'''

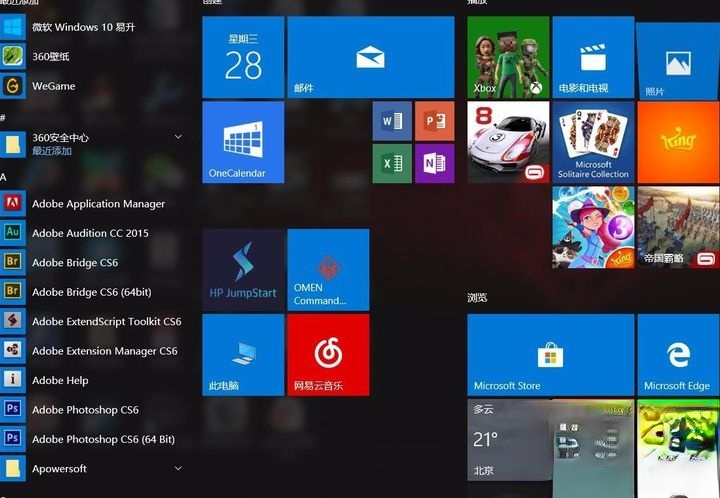The height and width of the screenshot is (498, 720).
Task: Launch HP JumpStart tile
Action: pyautogui.click(x=243, y=270)
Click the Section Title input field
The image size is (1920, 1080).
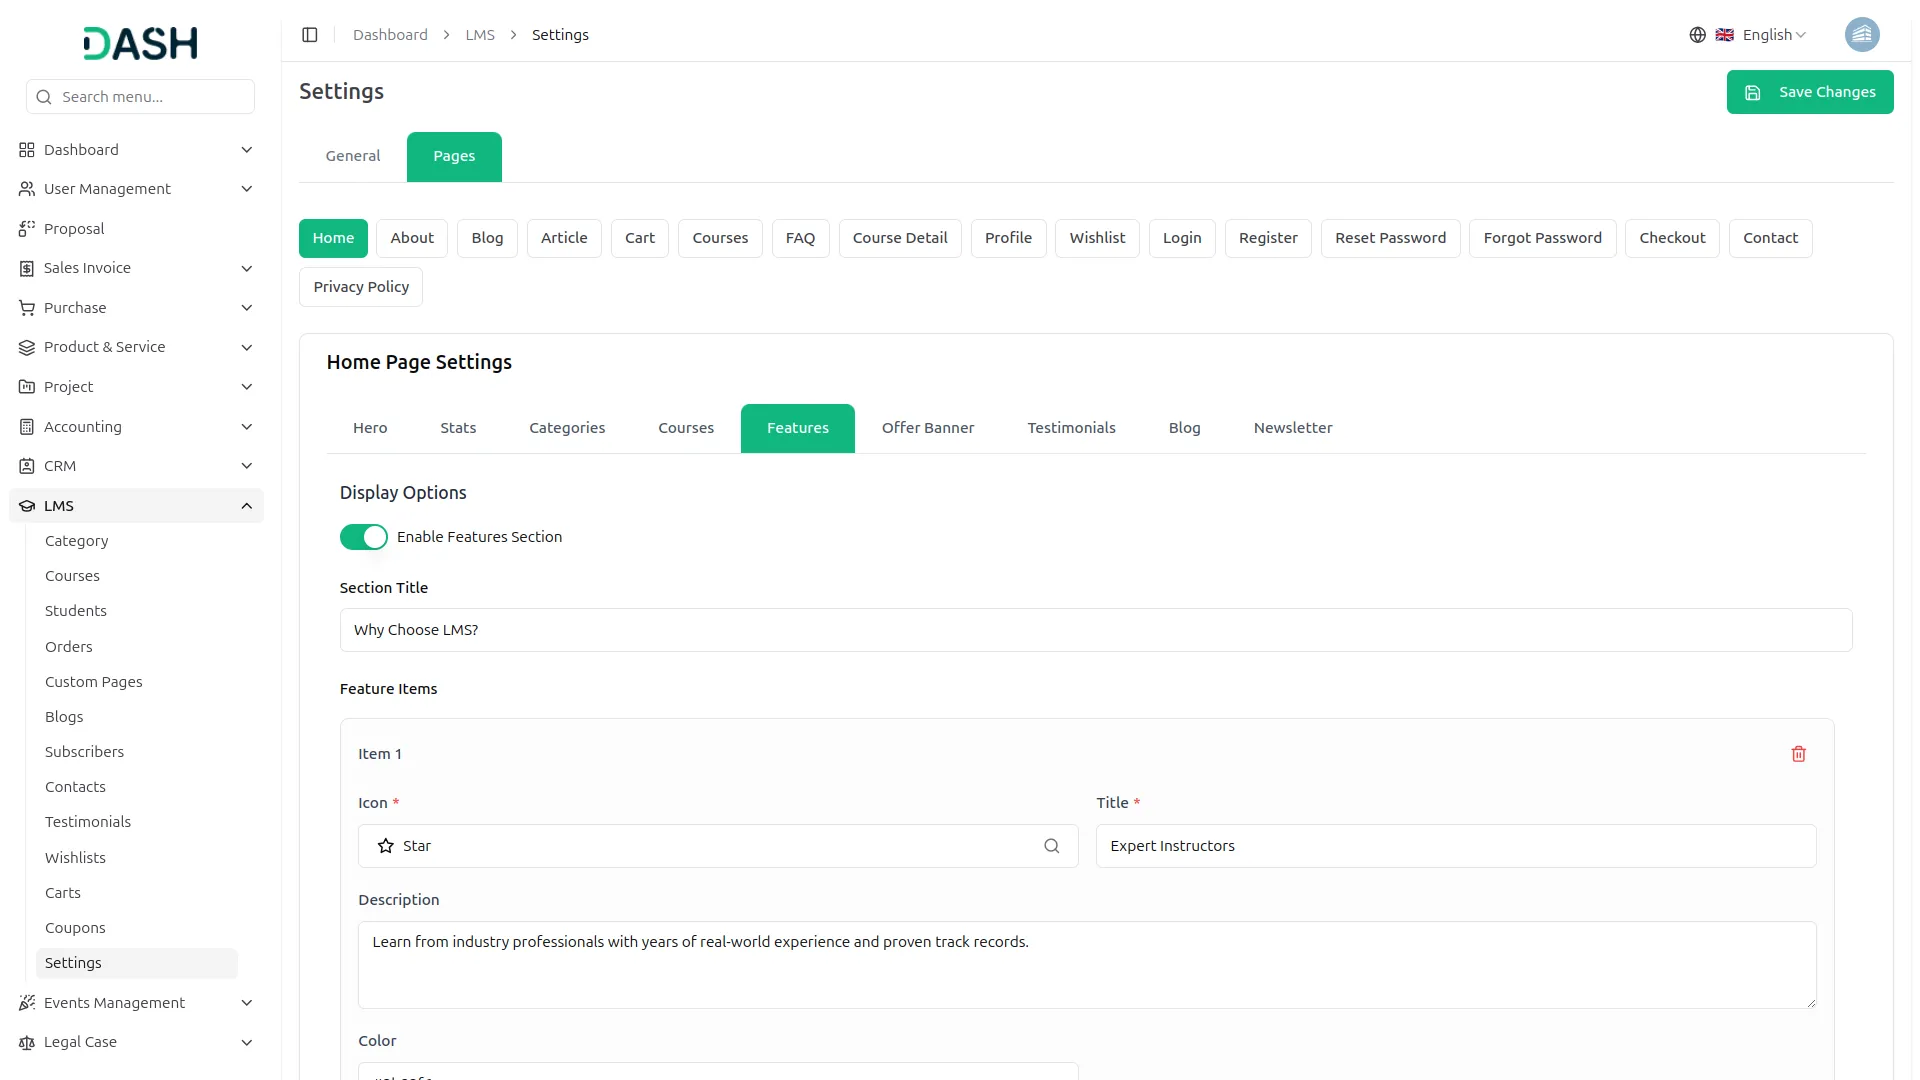click(1095, 630)
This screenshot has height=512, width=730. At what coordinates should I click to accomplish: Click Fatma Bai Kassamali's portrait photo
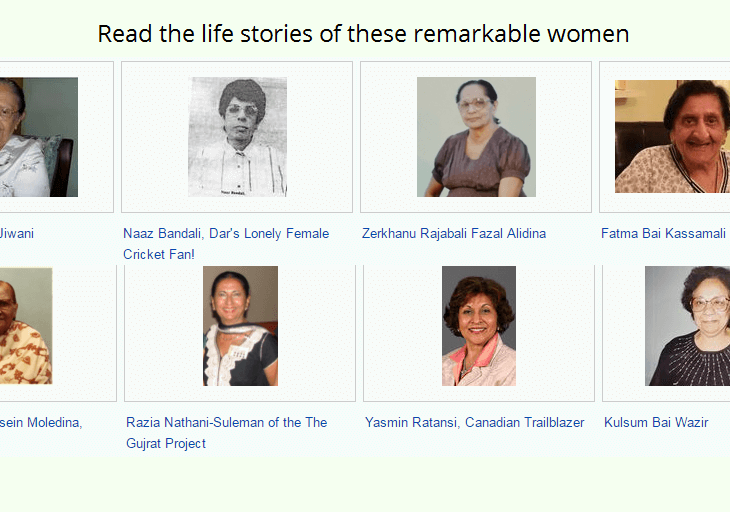[x=672, y=137]
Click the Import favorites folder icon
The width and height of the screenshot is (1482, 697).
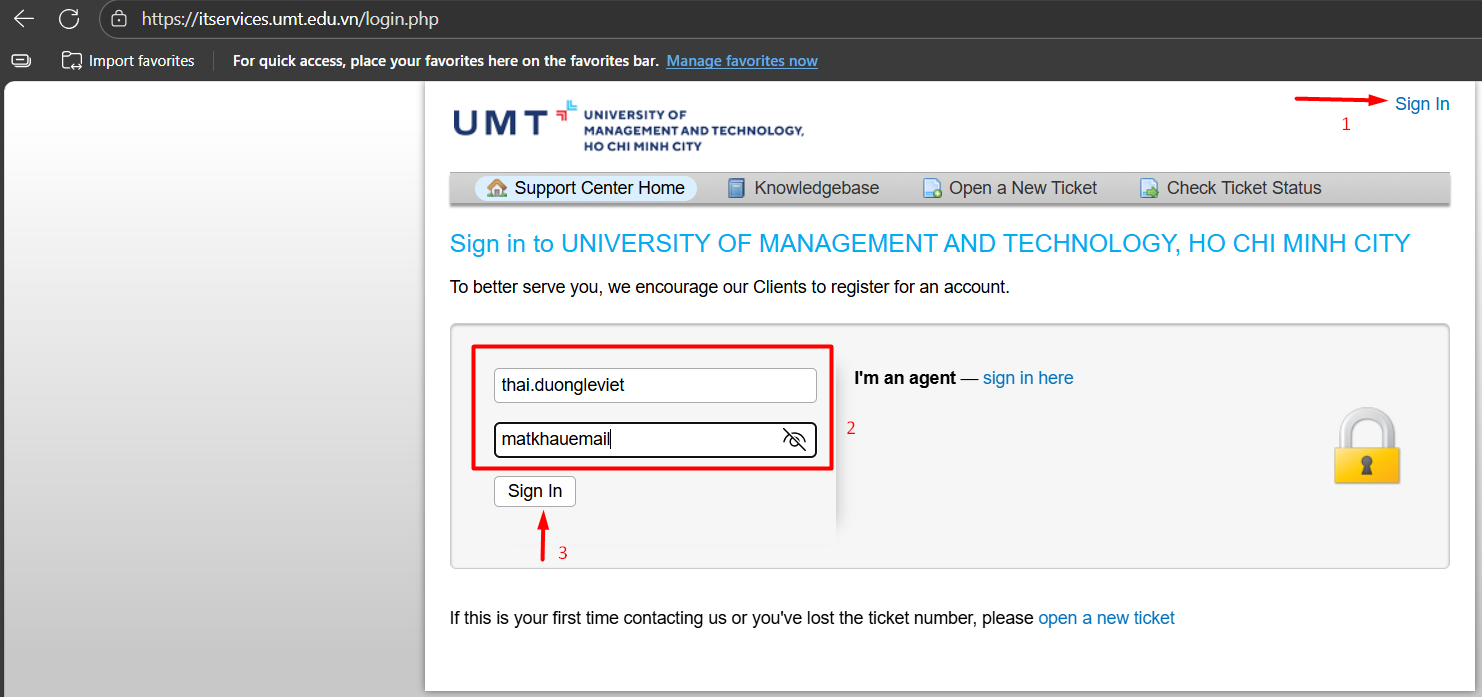click(x=71, y=61)
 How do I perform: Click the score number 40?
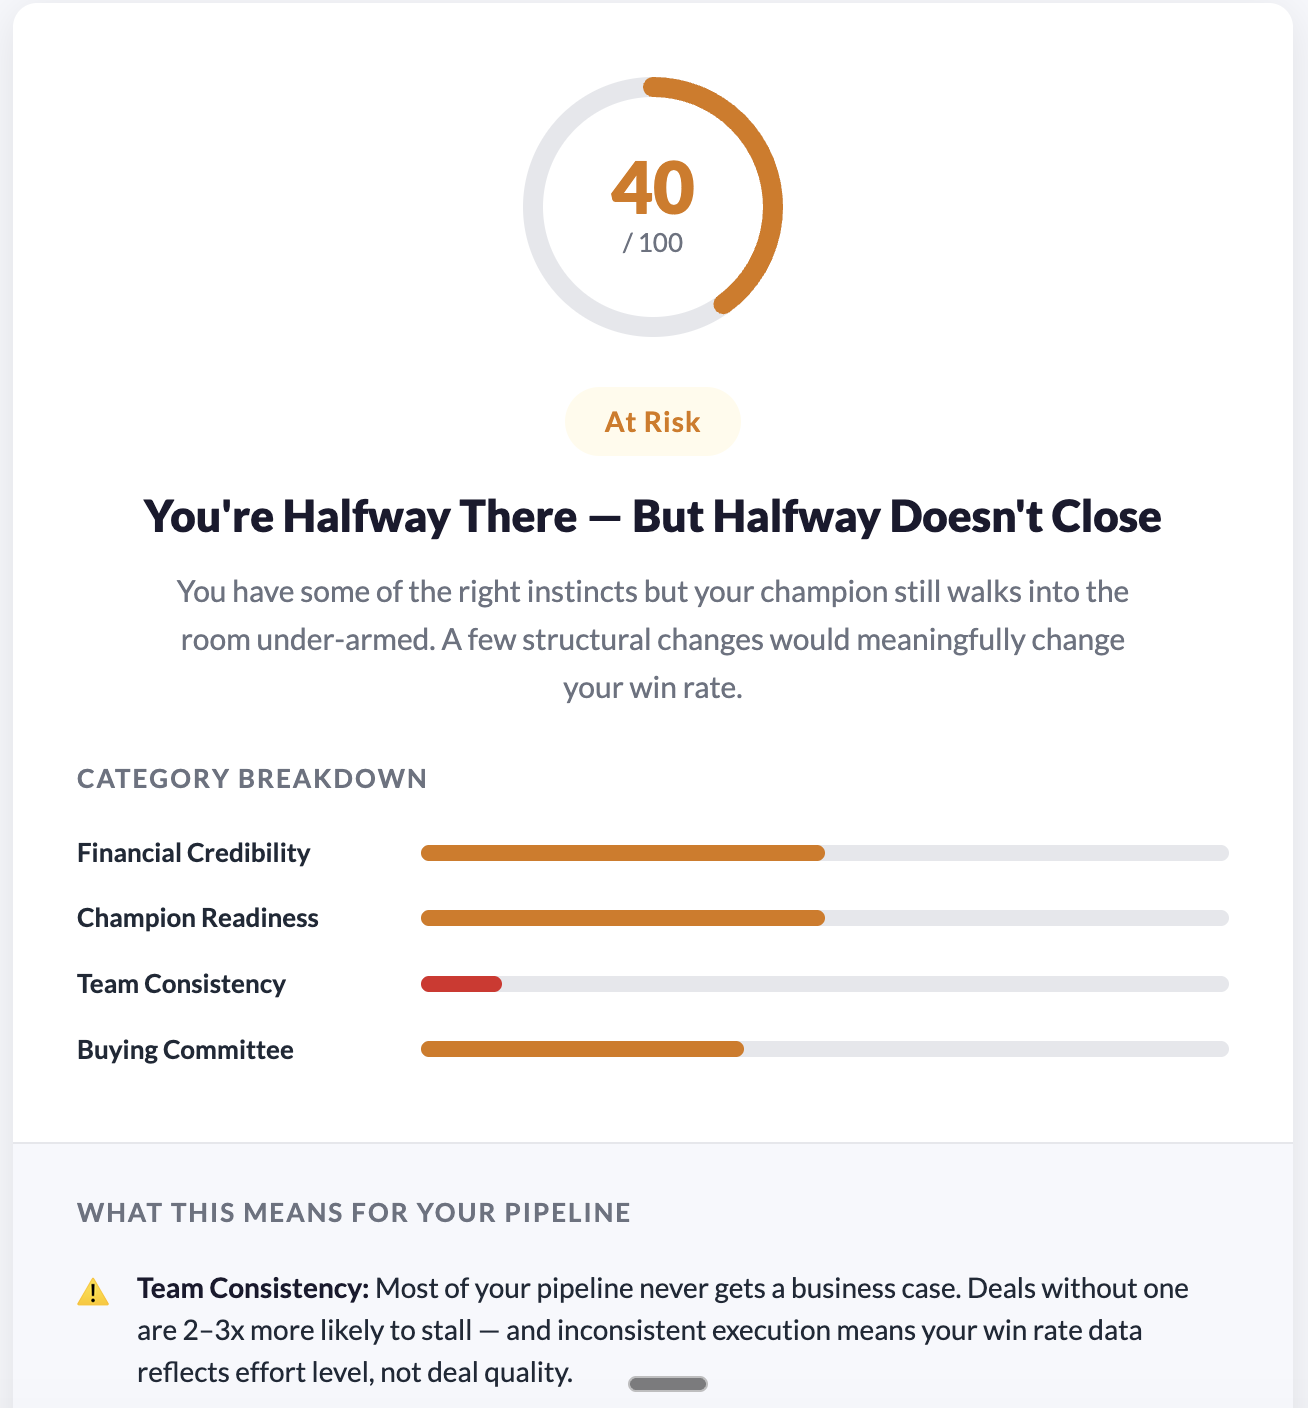(x=653, y=189)
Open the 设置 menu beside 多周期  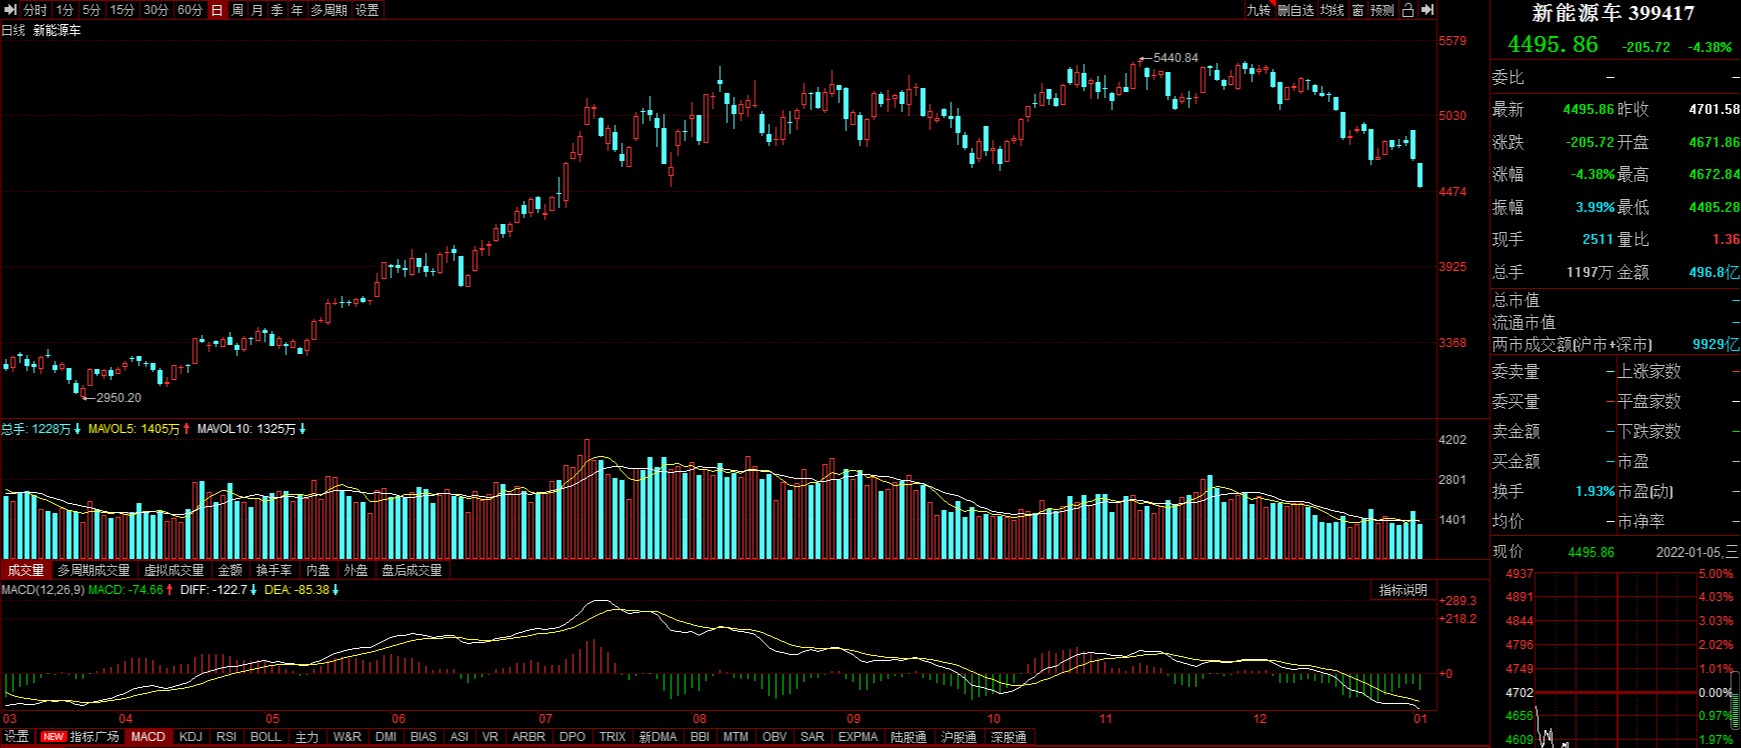(x=367, y=10)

'''

Can you write out the records word for word, from the start through the line containing "[x=672, y=137]", leaving out the pictures?

The height and width of the screenshot is (498, 720).
Task: Launch HP JumpStart tile
Action: pyautogui.click(x=243, y=270)
Click the Section Title input field
The image size is (1920, 1080).
click(1095, 630)
This screenshot has height=512, width=730. At what coordinates should I click to accomplish: Click Fatma Bai Kassamali's portrait photo
[x=672, y=137]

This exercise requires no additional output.